Cinegiro

Cinegiro, figlio di Euforione (in greco antico: Κυναίγειρος?, Kynàigeiros; Atene, VI secolo a.C. – Maratona, agosto/settembre 490 a.C.), è stato un militare ateniese, fratello del tragediografo Eschilo.
Biografia
Cinegiro è ricordato nelle fonti antiche principalmente per il coraggio che dimostrò nella battaglia di Maratona (490 a.C.) combattendo contro i Persiani.
Erodoto narra che, mentre i Persiani fuggivano verso le loro navi ancorate sulla spiaggia, Cinegiro si aggrappò con la mano destra ad una di esse come per trattenerla, senza lasciare la presa finché la mano non gli fu tranciata con un'ascia, morendo poco dopo.[1] Risulta del tutto inverosimile invece la versione di Giustino, secondo il quale Cinegiro si aggrappò prima con la mano destra, che gli fu tranciata, poi con la sinistra, tranciata anch'essa, e infine coi denti, lottando "come un animale selvatico rabbioso".[2]
L'esemplare coraggio di Cinegiro, divenuto molto famoso, venne citato da vari autori, tra cui Plutarco,[3] Valerio Massimo[4] e Svetonio.[5] Inoltre, l'unica opera superstite di Polemone è proprio un'orazione intitolata Epitaffi dedicata ai caduti di Maratona, in particolare Cinegiro e il polemarco Callimaco. Secondo Plinio il Vecchio il pittore Paneno lo dipinse tra i generali che avevano preso parte alla battaglia (Callimaco e Milziade per parte ateniese, Dati e Artaferne per parte persiana).[6]
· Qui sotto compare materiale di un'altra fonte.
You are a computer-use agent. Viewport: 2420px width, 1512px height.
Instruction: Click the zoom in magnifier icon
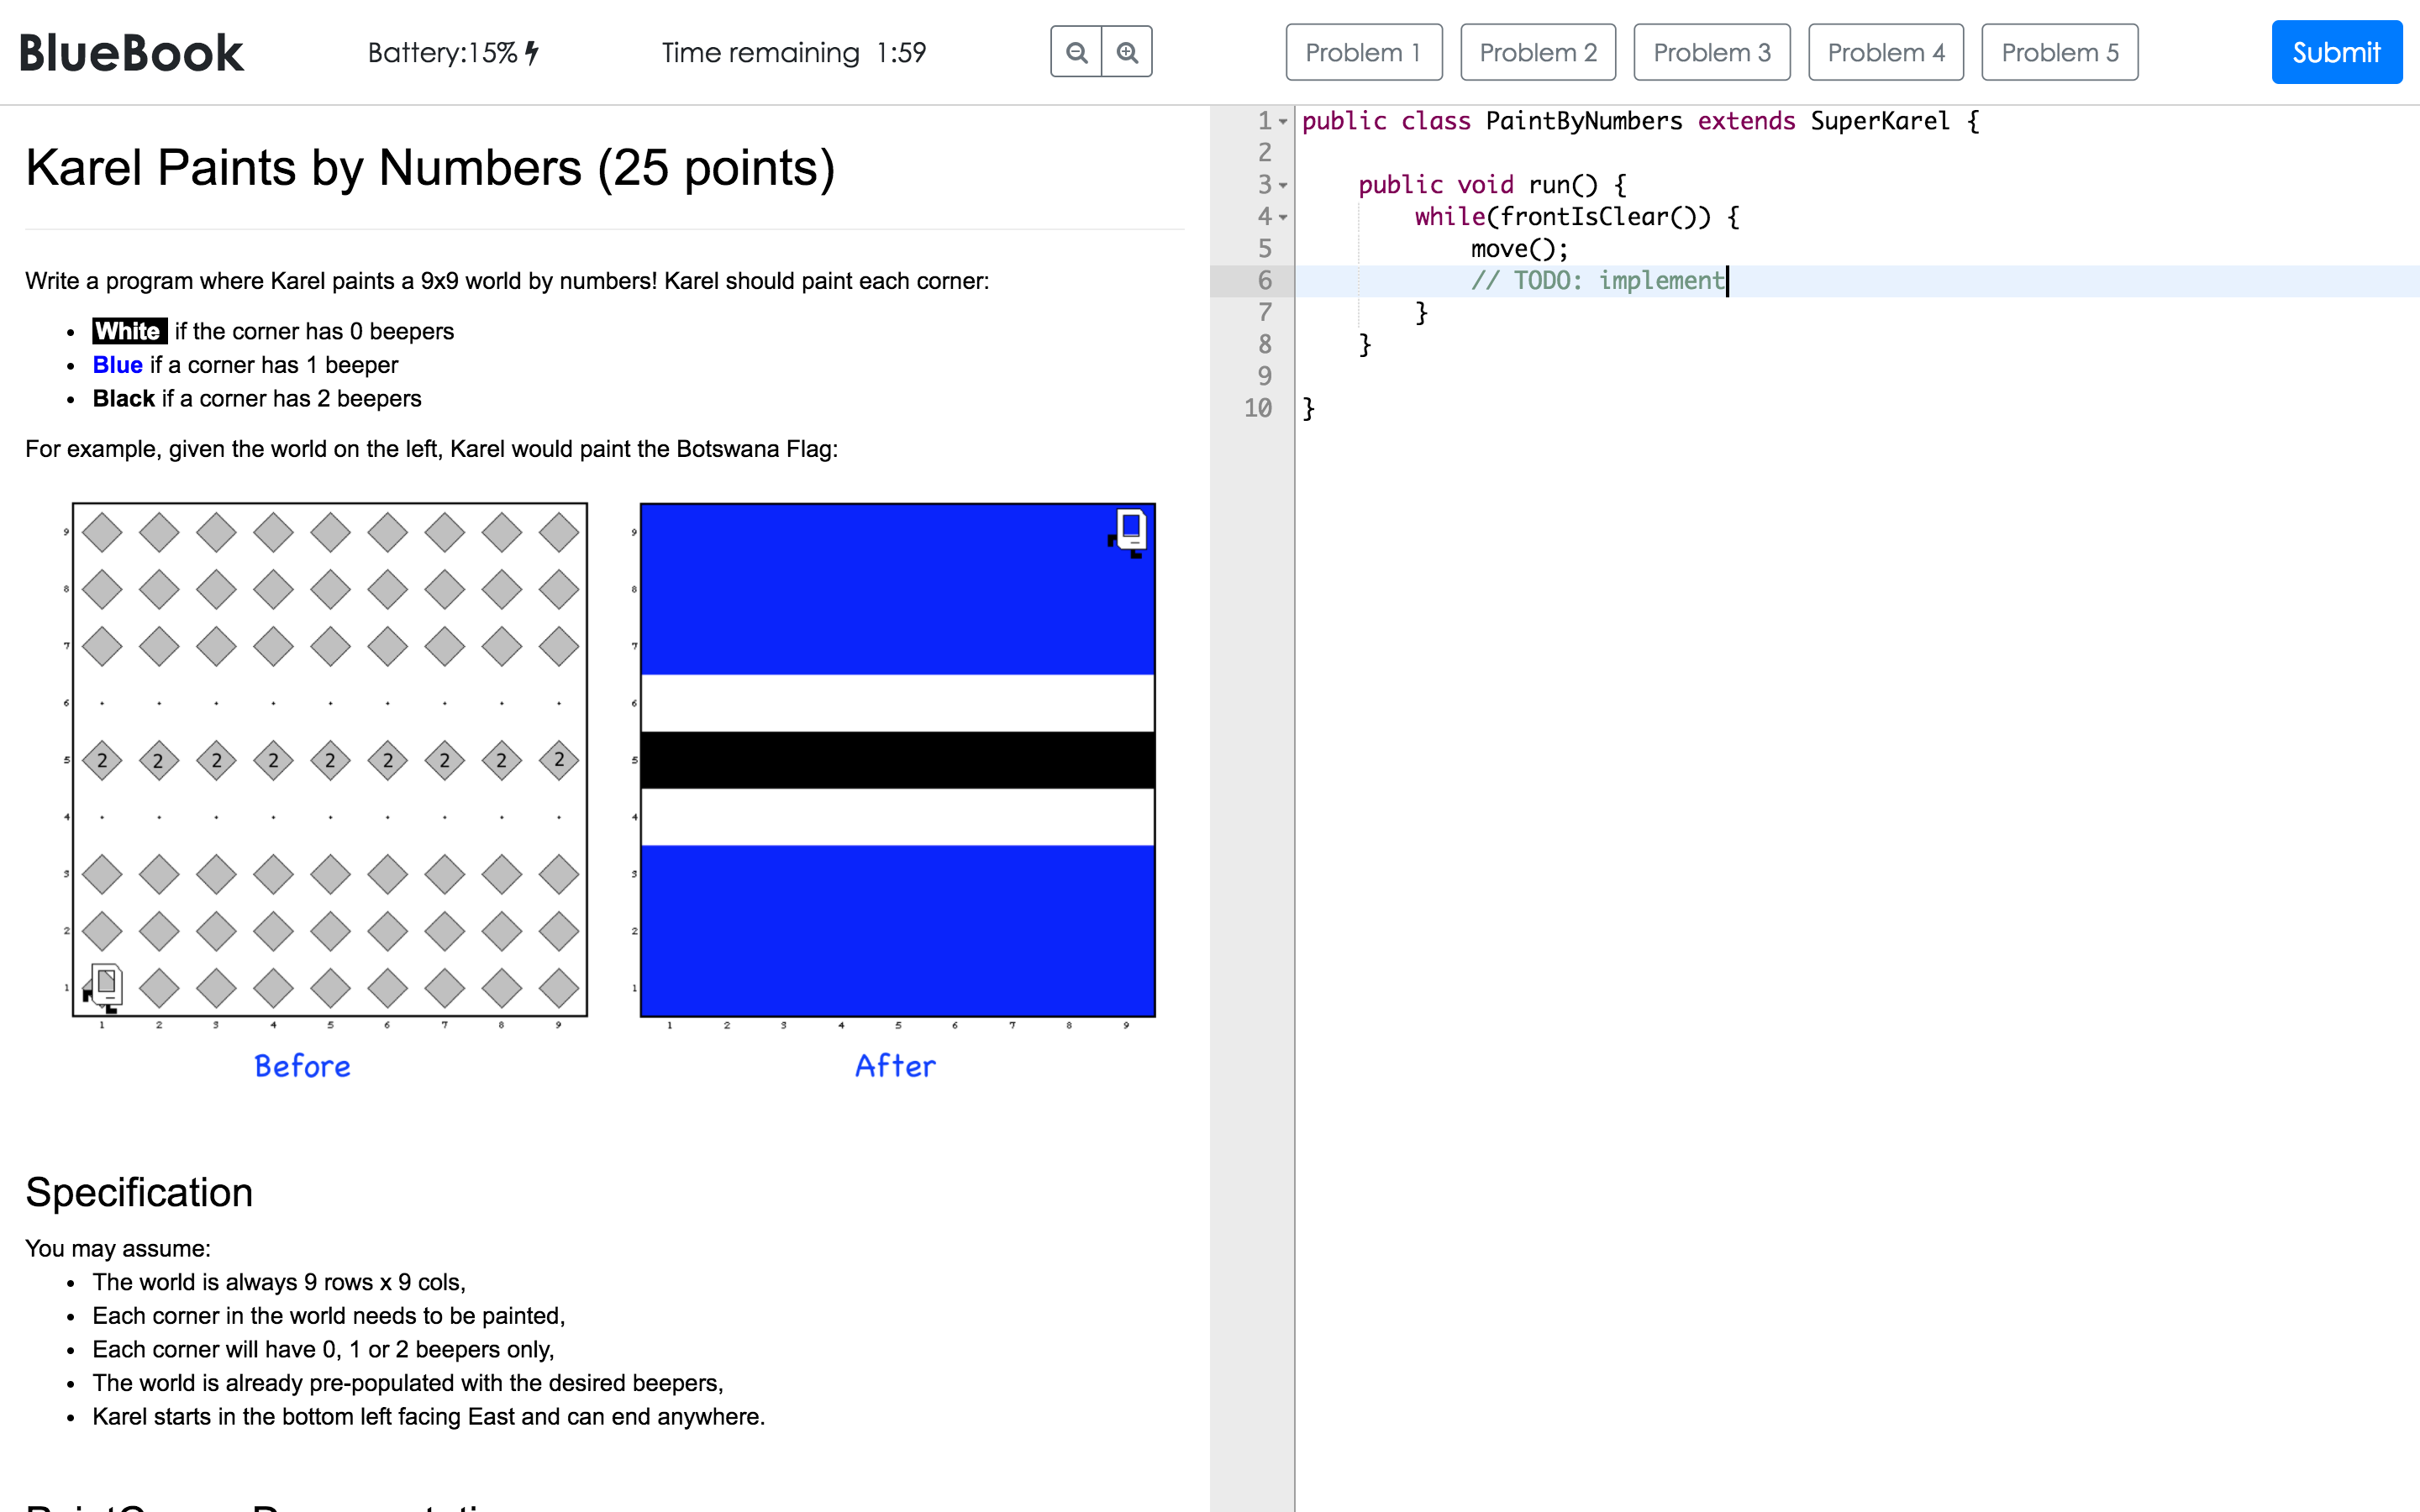[1127, 52]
Cinegiro divenne pertanto un emblema del coraggio e delle virtù belliche, tanto che pare venisse eretta una statua in suo onore nella stoa poikile di Atene; Luciano di Samosata racconta infatti che il filosofo Demonatte, vedendo il monumento - in cui il soggetto scolpito aveva tra l'altro una mano amputata - vi riconobbe senza esitazione il fratello di Eschilo.[7] Cinegiro fu ricordato anche da Libanio[8] e Paolo Silenziario gli dedicò un epigramma incluso nell'Antologia Palatina.[9]
Note
- ^ Erodoto, Storie, VI, 114.
- ^ Giustino, Epitome delle Storie Filippiche di Pompeo Trogo, II, 9.
- ^ Plutarco, Paralleli minori, 1 (Moralia 305c).
- ^ Valerio Massimo, Factorum et dictorum memorabilium, III, 2, 22.
- ^ Svetonio, Vite dei Cesari, I, 68.
- ^ Plinio, Naturalis historia, XXXV, 34.
- ^ M. Centanni, Cronologia, in Eschilo, Le tragedie, Milano, Mondadori, 2007, p. LXII.
- ^ Libanio, Declamationes, 11, 2.
- ^ Antologia Palatina, XVI, 118.
Bibliografia
- Fonti secondarie
- (EN) William Smith (a cura di), Cynaegeirus, in Dictionary of Greek and Roman Biography and Mythology, 1870.